=== How to complete this task ===
Write out exactly the lines from the one holding "Enable the Switch 1 condition checkbox" to the last line of the entries, both ends included and nothing else, without the pictures.

══ Task data

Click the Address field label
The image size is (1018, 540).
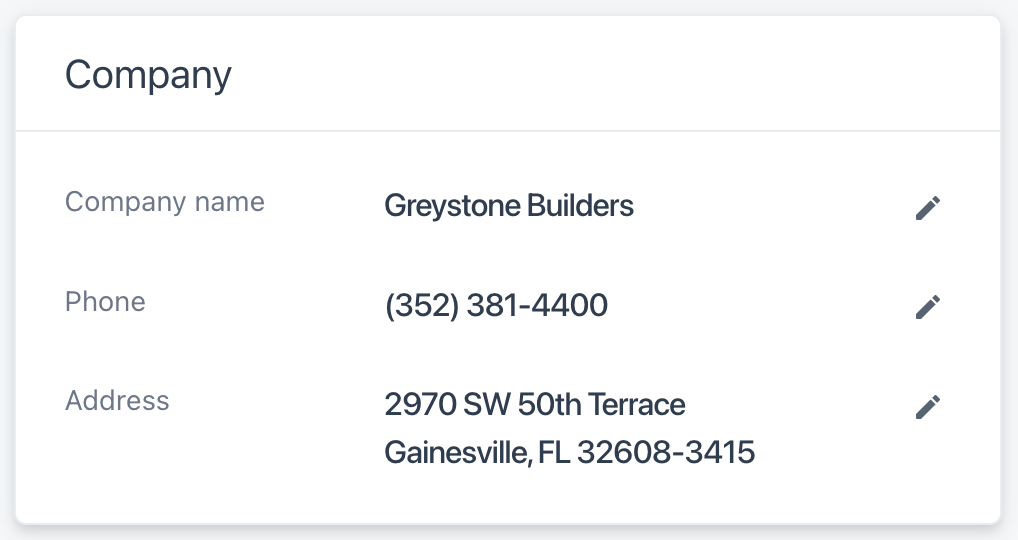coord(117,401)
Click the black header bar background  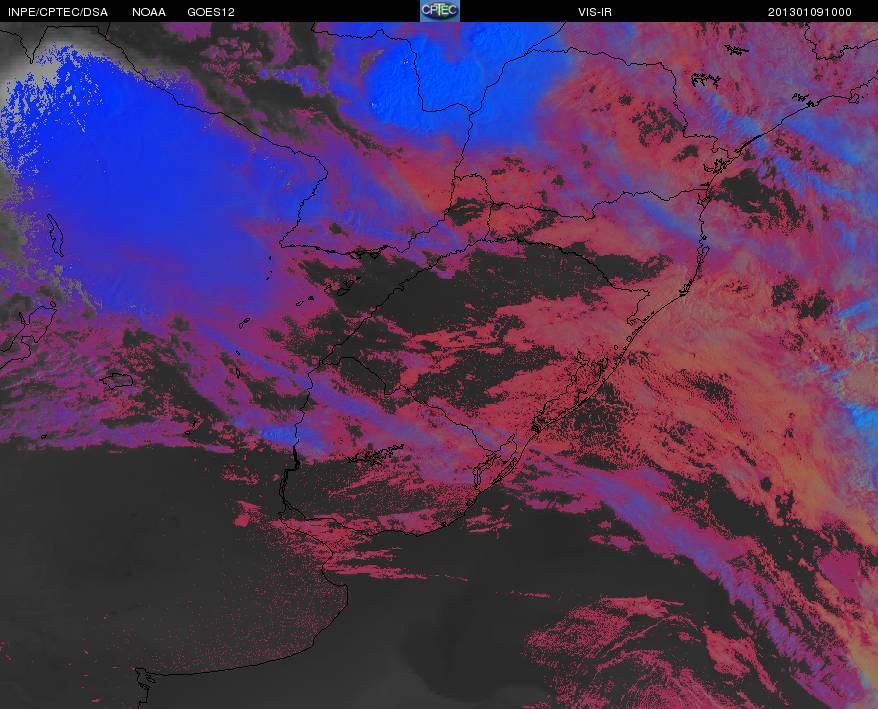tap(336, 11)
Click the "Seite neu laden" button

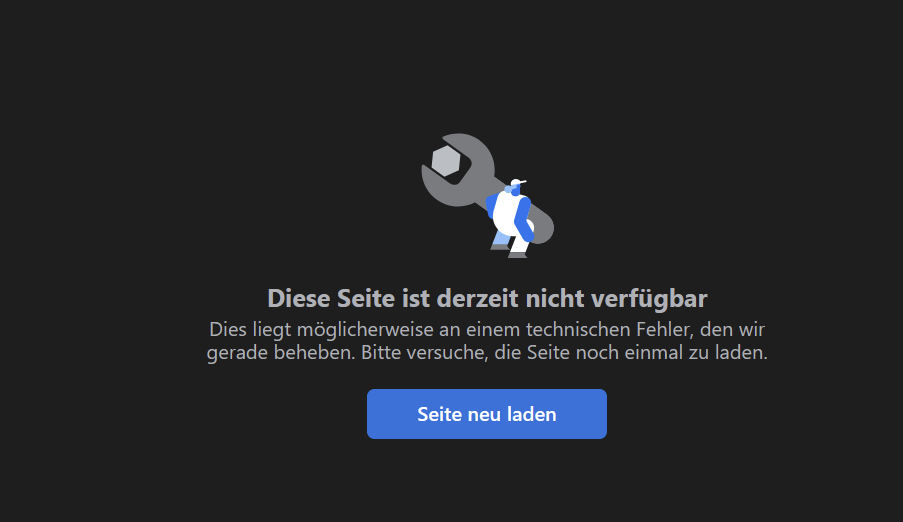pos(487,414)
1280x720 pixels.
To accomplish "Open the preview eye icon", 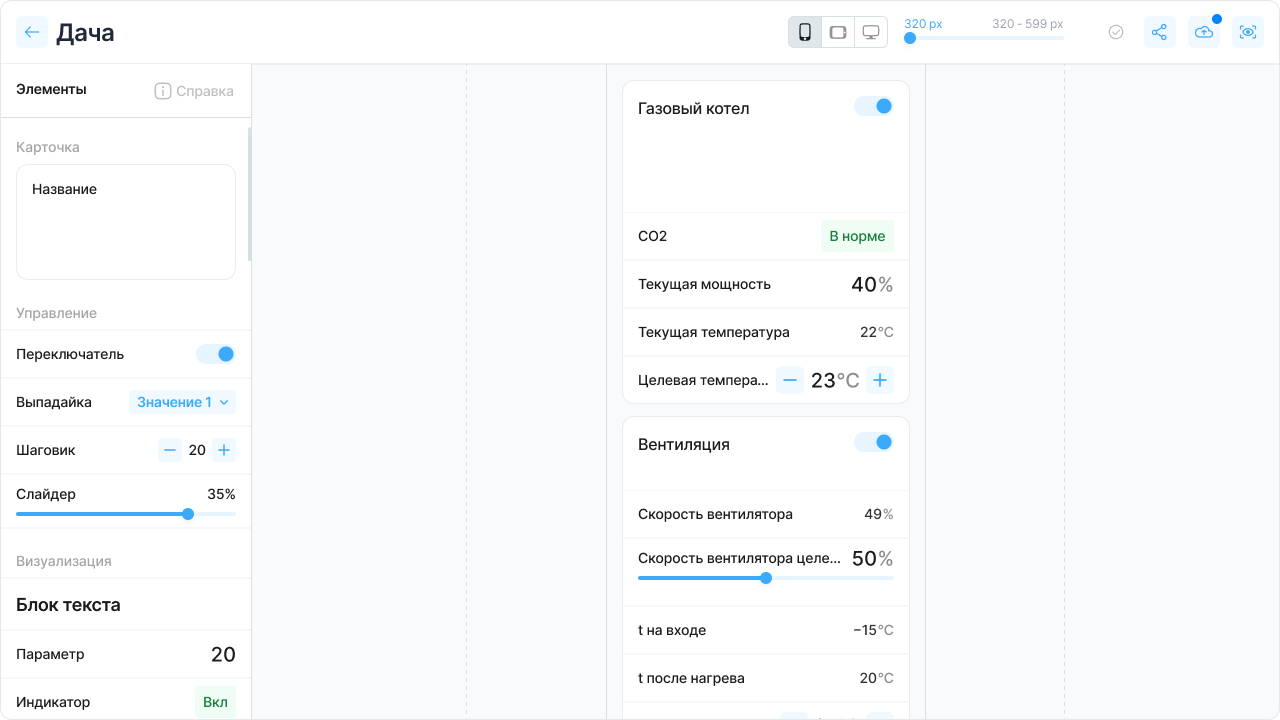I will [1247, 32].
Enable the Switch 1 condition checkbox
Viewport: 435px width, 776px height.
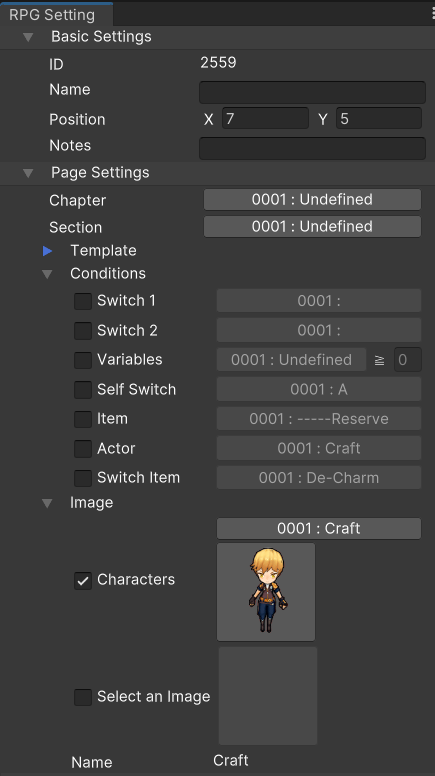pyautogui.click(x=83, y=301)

════

=== Result of this exercise ===
Enable the Switch 1 condition checkbox
Viewport: 435px width, 776px height.
pyautogui.click(x=83, y=301)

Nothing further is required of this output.